We had no idea that our trip to Traverse City would have any impact on this aspect of our lives. We wondered, even hoped a little, about doors that might open to distribution. We expected it would be nice, at least, to meet Michael Moore, a cinematic hero, a profound documentary maker. We were open to a good experience, but we didn’t expect the outcome of this train trip to address our experience of the last couple of years.
So it was a complete surprise when Our Dinner With Michael healed those wounds. Michael Moore stepped up to the spiritual plate as a true elder. And he blessed us.
As Sally Neal, the gutsy activist who started the film series introduced us, Michael, with his unassuming boyish smile, extended his hand with unforgettable warmth and genuineness. We stood, the three of us, in the midst of a busy restaurant, in a cocoon of sweet camaraderie. We were in the presence of someone who knew what we’d been through without us speaking a word of it. We listened, somewhat spellbound, as Michael talked about his experience of seeing our movie. He laughed and joked with us about the warning card at the beginning of the movie, saying that What A Way To Go is a long and dense film. He said he’d had no idea what he was about to watch but when he saw the warning he realized that he was likely in for a ride. And indeed, he said, it was a ride. So much so that he did something he didn’t remember having done in the last decade or more. As soon as the movie was over, he told us, he reached up and hit the play button again and watched it through a second time. “Four hours,” he said, “I watched your movie.” He was riveted.
Hearing this from a hero was a balm for two weary and road-wounded souls. It’s been a very long four years. It’s been hard and lonely. But Michael Moore watched our movie and he liked it. He liked it enough to watch it immediately a second time. He liked it enough to agree with the IndyFlix committee that they should bring us to Traverse City when they screened the movie. I guess what he’s saying is that it’s good.

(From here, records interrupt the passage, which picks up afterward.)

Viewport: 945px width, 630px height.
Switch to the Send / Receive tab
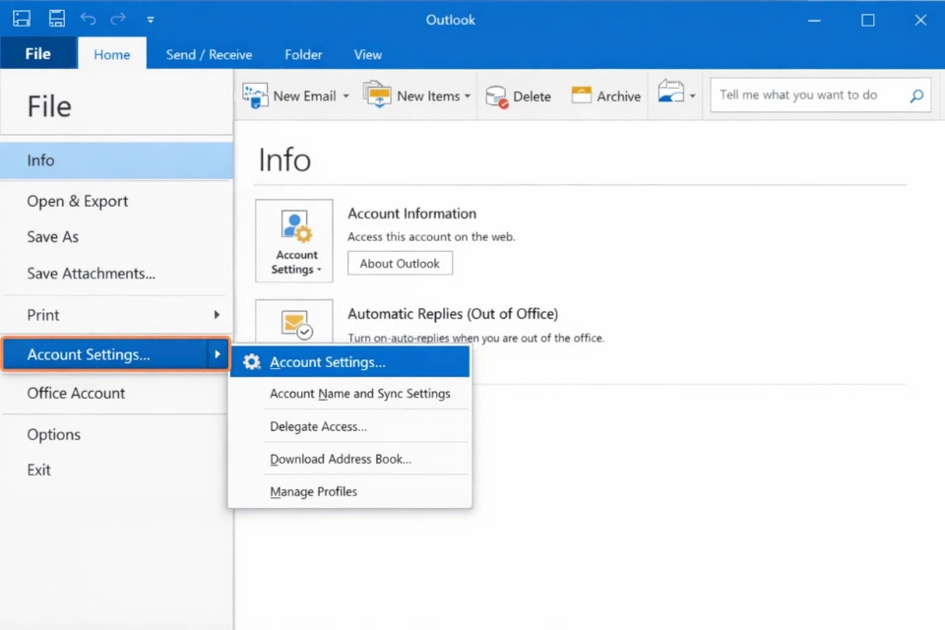208,55
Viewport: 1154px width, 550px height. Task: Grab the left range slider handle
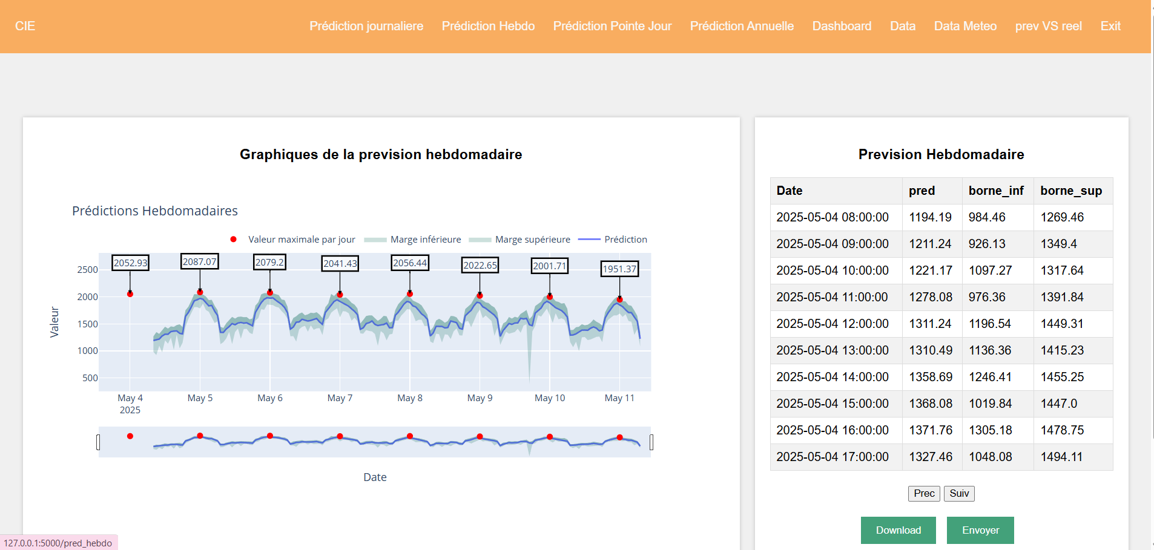point(98,442)
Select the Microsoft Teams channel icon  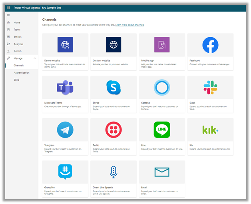tap(65, 87)
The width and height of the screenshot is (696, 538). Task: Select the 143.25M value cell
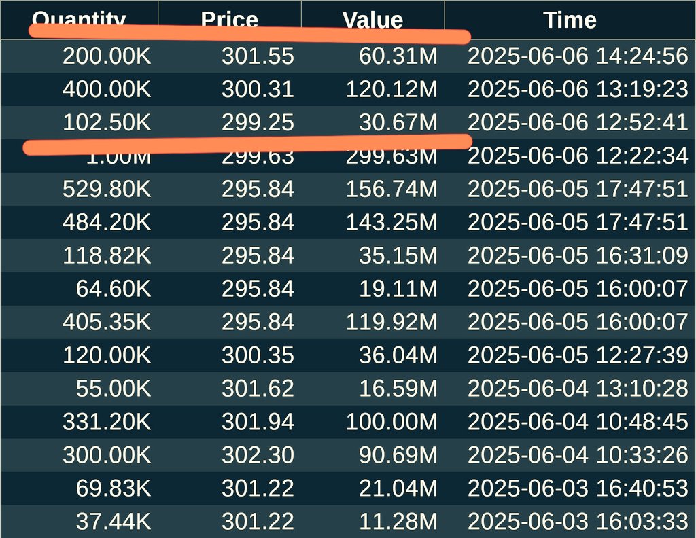(x=373, y=222)
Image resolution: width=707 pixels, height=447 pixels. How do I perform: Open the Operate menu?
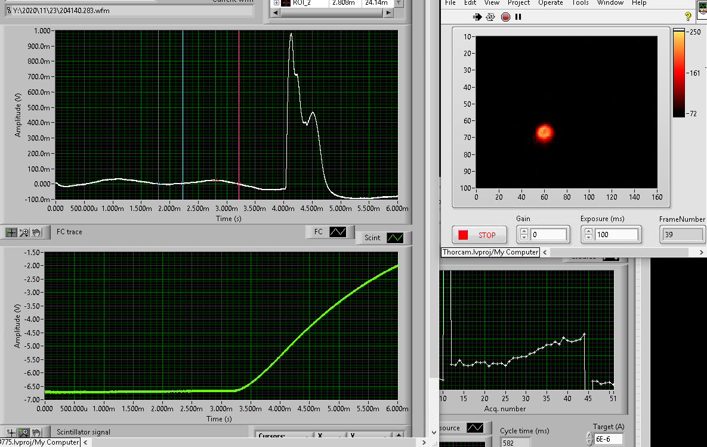point(550,3)
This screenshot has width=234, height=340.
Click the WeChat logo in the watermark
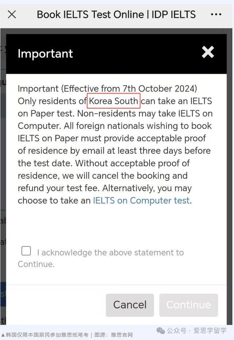(161, 330)
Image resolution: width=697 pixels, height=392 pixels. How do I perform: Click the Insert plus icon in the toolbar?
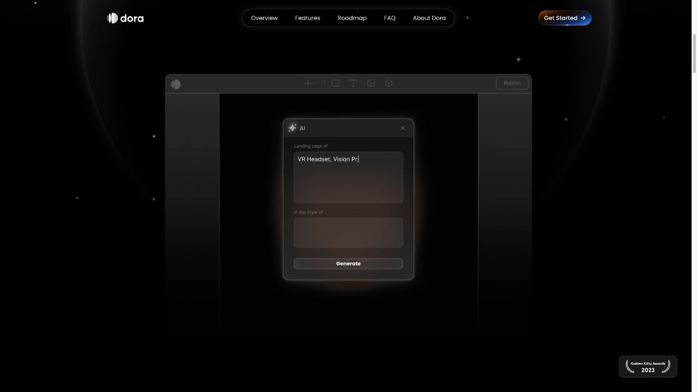click(x=308, y=83)
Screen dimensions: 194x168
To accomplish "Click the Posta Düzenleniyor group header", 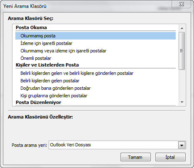I will pyautogui.click(x=38, y=102).
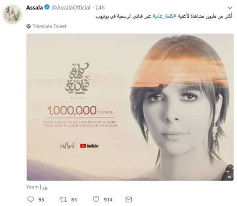Click the Assala profile avatar
237x206 pixels.
click(x=12, y=14)
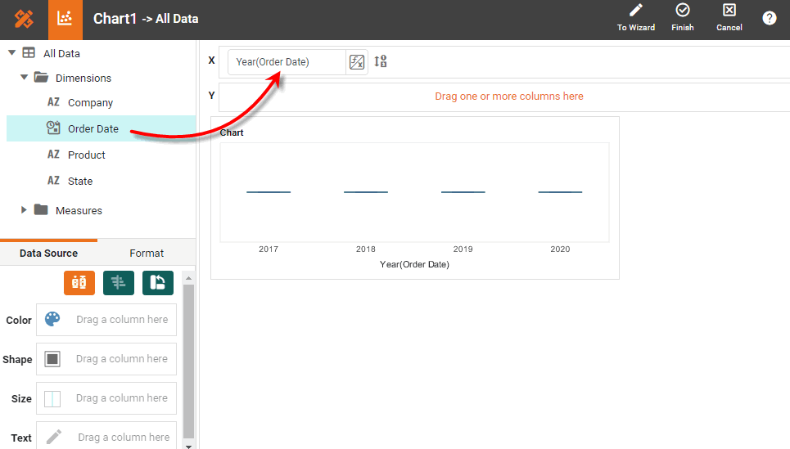Click the To Wizard pencil icon
Screen dimensions: 790x449
pyautogui.click(x=635, y=11)
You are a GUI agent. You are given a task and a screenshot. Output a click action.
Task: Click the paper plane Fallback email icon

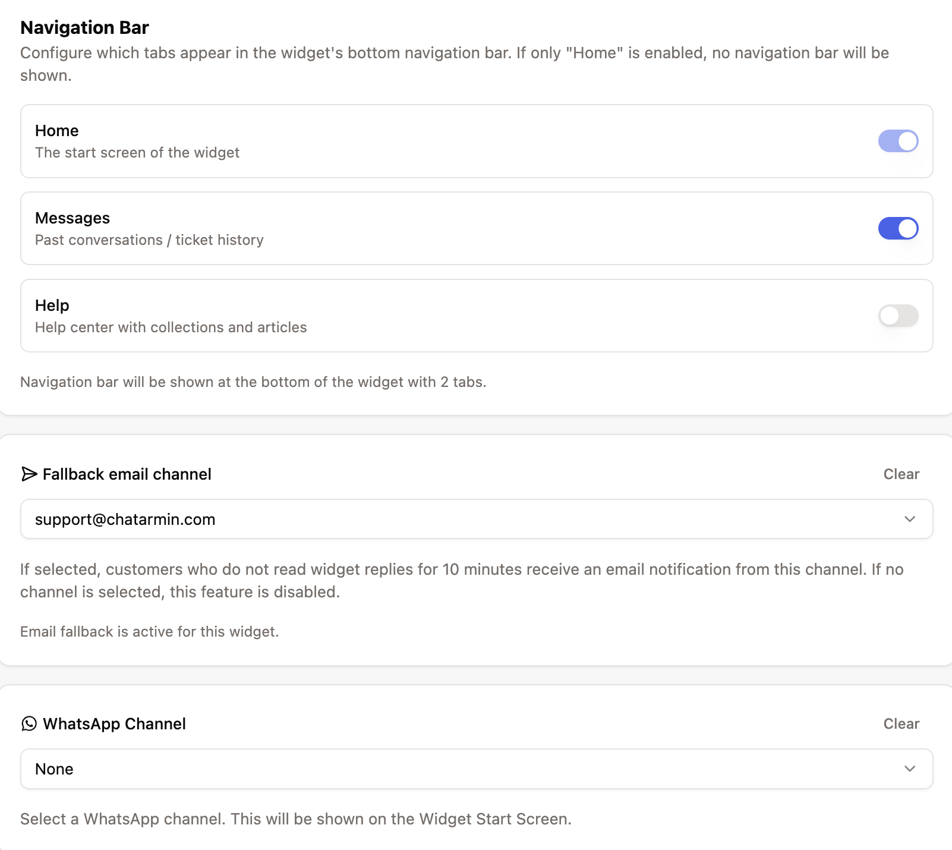tap(29, 474)
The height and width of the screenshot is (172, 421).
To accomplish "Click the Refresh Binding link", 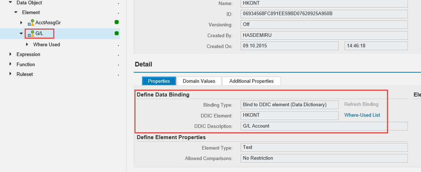I will (361, 104).
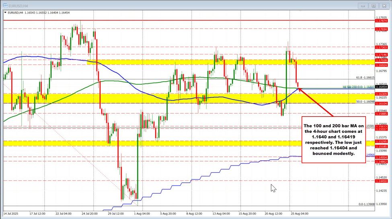Click the 1.14450 price level tag
Screen dimensions: 392x219
pos(381,181)
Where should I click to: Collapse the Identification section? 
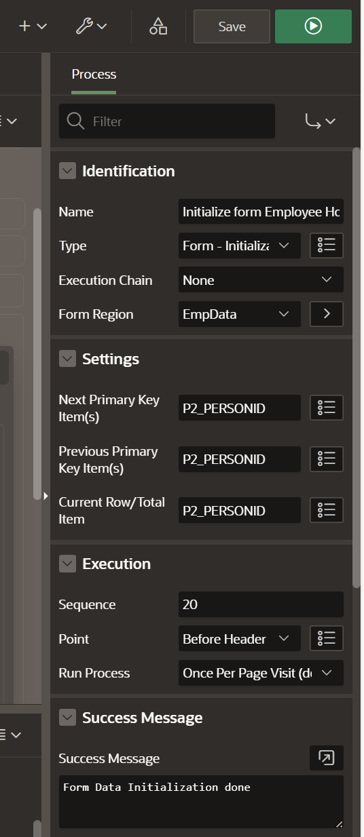coord(67,171)
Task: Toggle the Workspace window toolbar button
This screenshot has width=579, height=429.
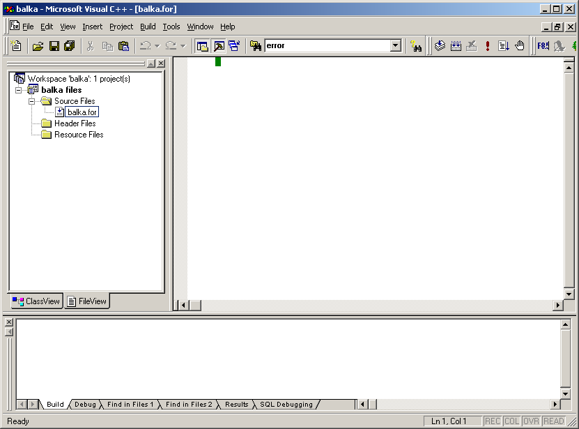Action: tap(203, 46)
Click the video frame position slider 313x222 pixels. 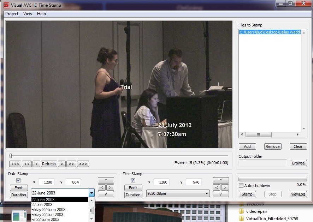click(x=11, y=156)
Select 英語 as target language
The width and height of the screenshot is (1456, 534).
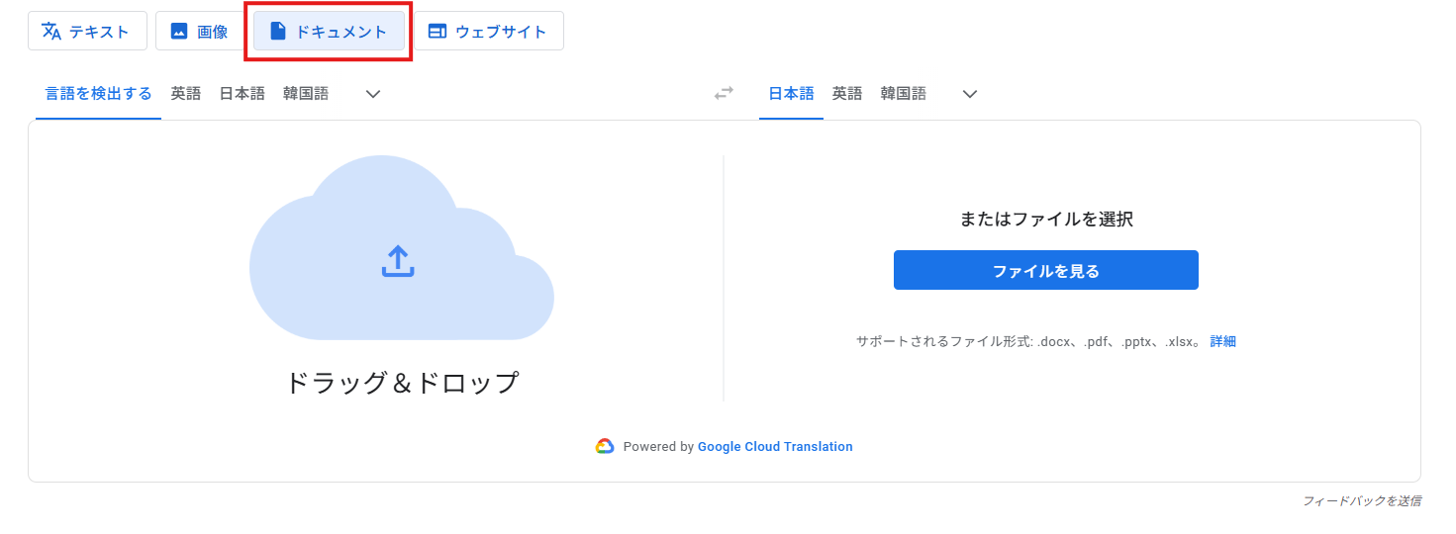click(x=846, y=94)
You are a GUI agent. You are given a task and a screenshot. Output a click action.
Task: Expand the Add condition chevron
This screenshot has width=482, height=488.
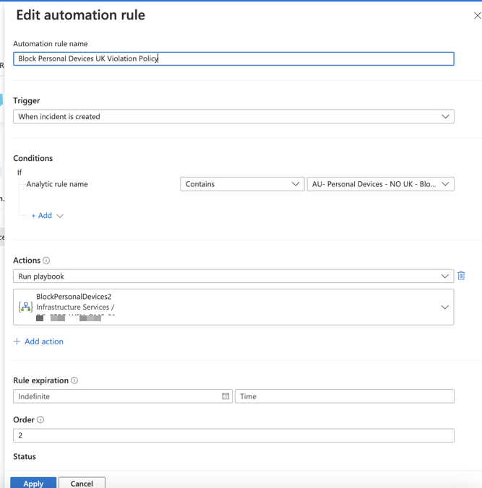(60, 216)
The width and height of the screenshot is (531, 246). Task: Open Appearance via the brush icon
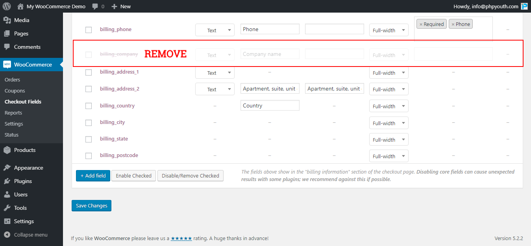[8, 167]
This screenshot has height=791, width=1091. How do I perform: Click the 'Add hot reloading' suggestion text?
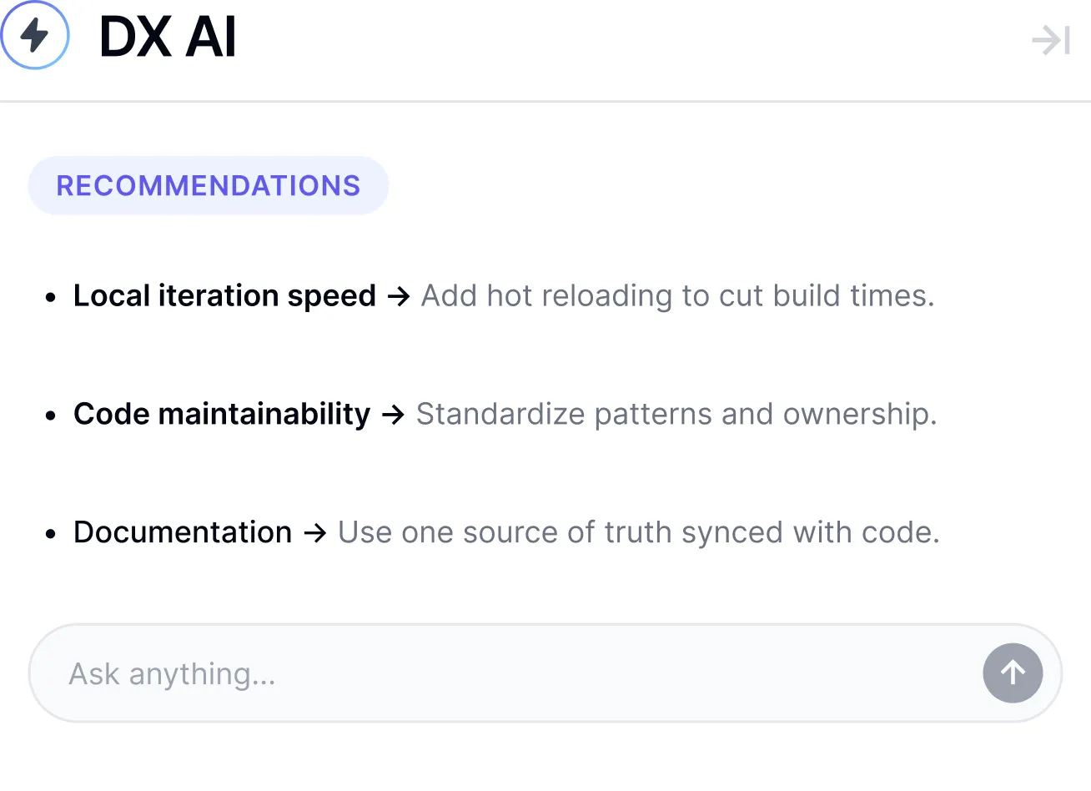click(677, 296)
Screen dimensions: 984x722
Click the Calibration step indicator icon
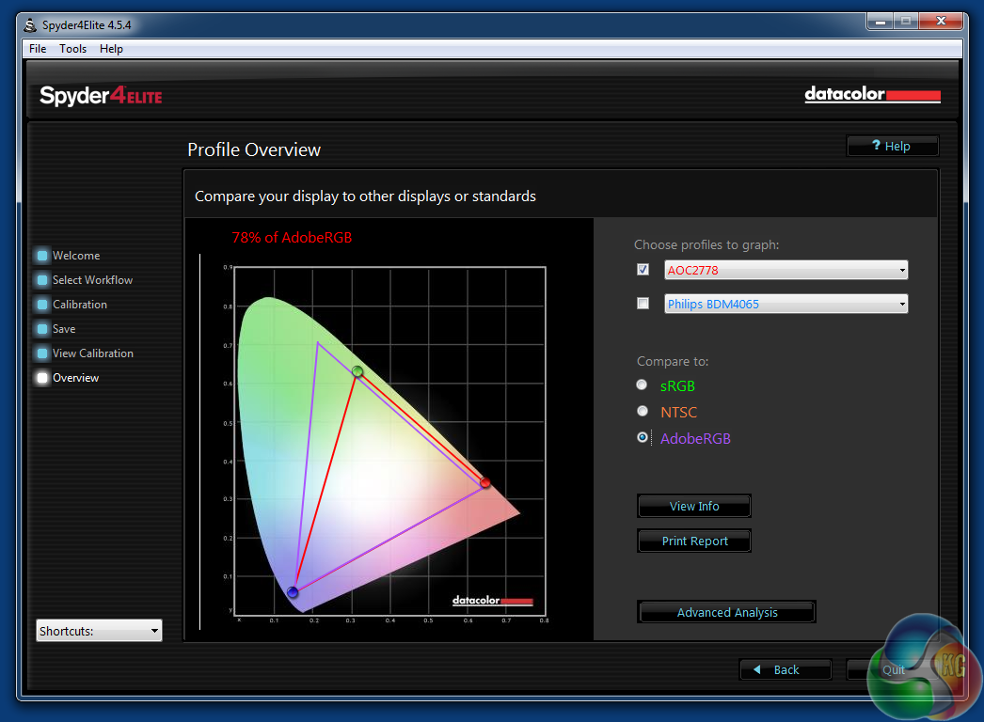coord(41,305)

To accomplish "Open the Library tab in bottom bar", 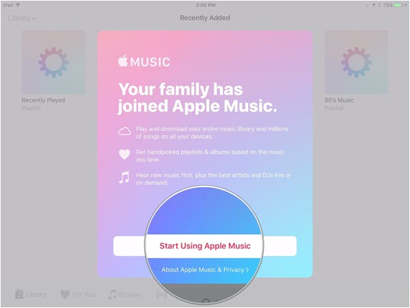I will (31, 294).
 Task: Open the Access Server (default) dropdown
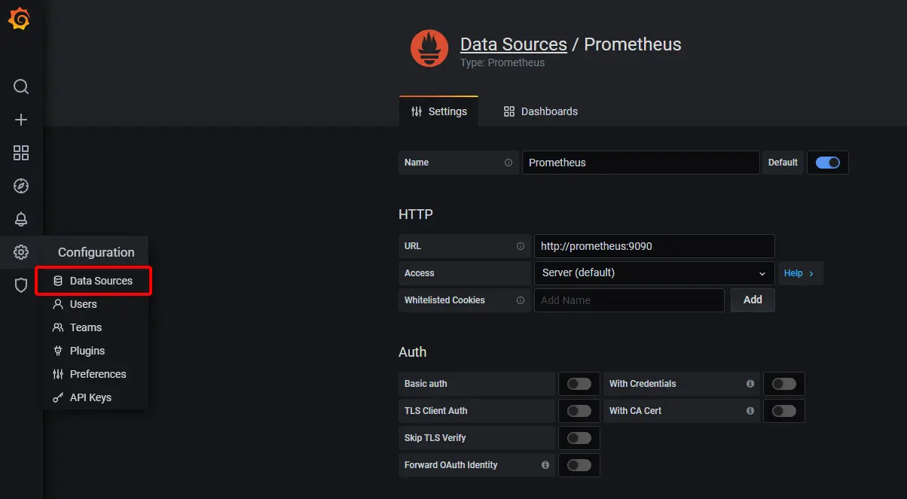tap(654, 273)

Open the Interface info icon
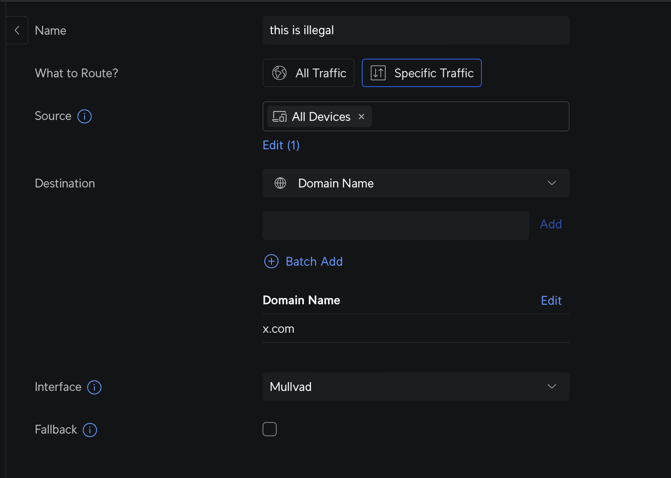pyautogui.click(x=94, y=387)
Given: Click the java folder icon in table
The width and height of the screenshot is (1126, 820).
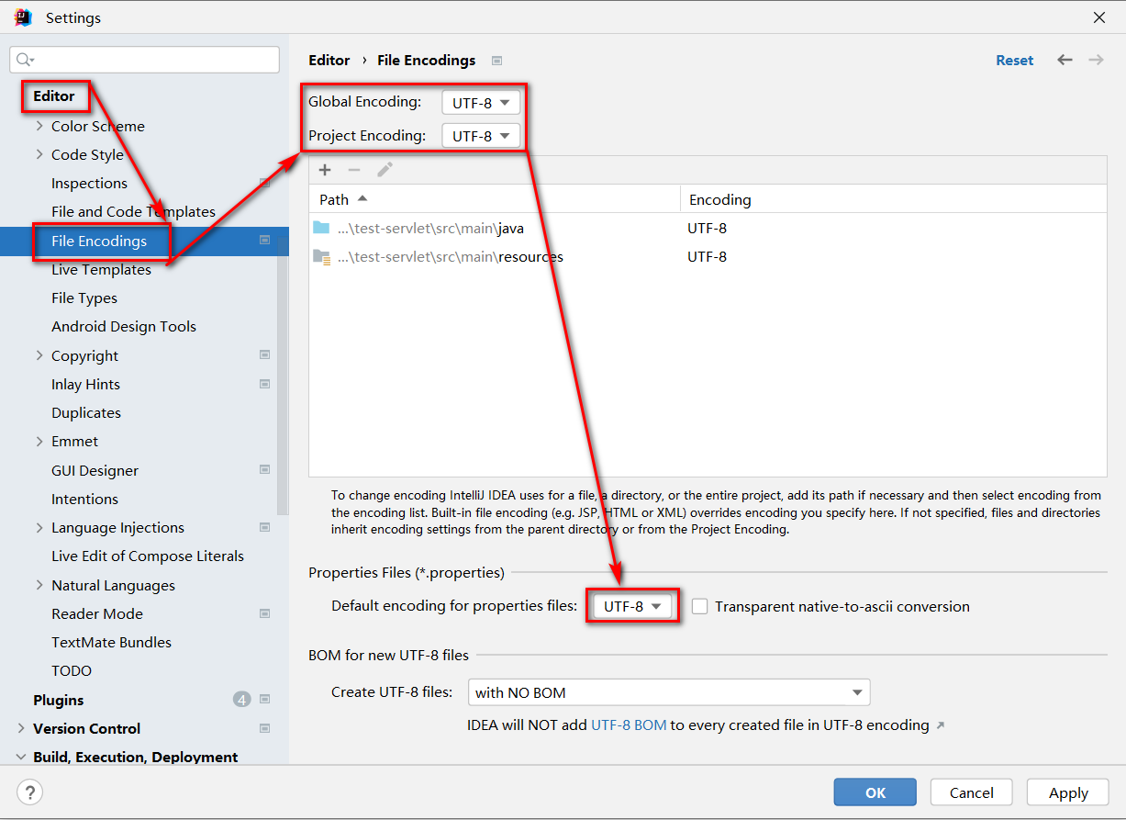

It’s good. It’s good not in spite of the fact that it tells the truth, but because it tells the truth. It’s good not in spite of the fact that it’s long and dense, but because it is long and dense. And when he introduced us and the movie at the State Theater later on, Michael Moore went further. After he told the story of hitting the play button again after his first viewing, he said something that really hit the spot for me. He said it is not often to find people like us who respect their audience enough to tell them the whole truth. With that, he nailed it for me. Because that is true, truer than anyone else had put into words previously. We do respect our audience that much. We do believe our audience wants the whole truth. How amazing for us to have him really understand that, and to put words to it.
Michael Moore may not know what a gift he gave us, and how it healed us. But that’s how true elders are. They act without pretense or expectation. They shine on their people simply because it is the thing to do. Elders in a tribe, or in a community, or in a social movement, are people who have, by facing their own significant challenges and personal losses, accumulated considerable personal power. And true elders use that personal power to empower others, often to heal them, and then to send them off, renewed, into new challenges. .
And that’s what Michael Moore did. That’s what Our Dinner With Michael accomplished. He saw us. He acknowledged deeply our efforts and intentions. And by doing so, he blessed us.
Thank you, Michael Moore, for being even better than we expected you to be. With this healing, and your blessing, we are ready to get to work again.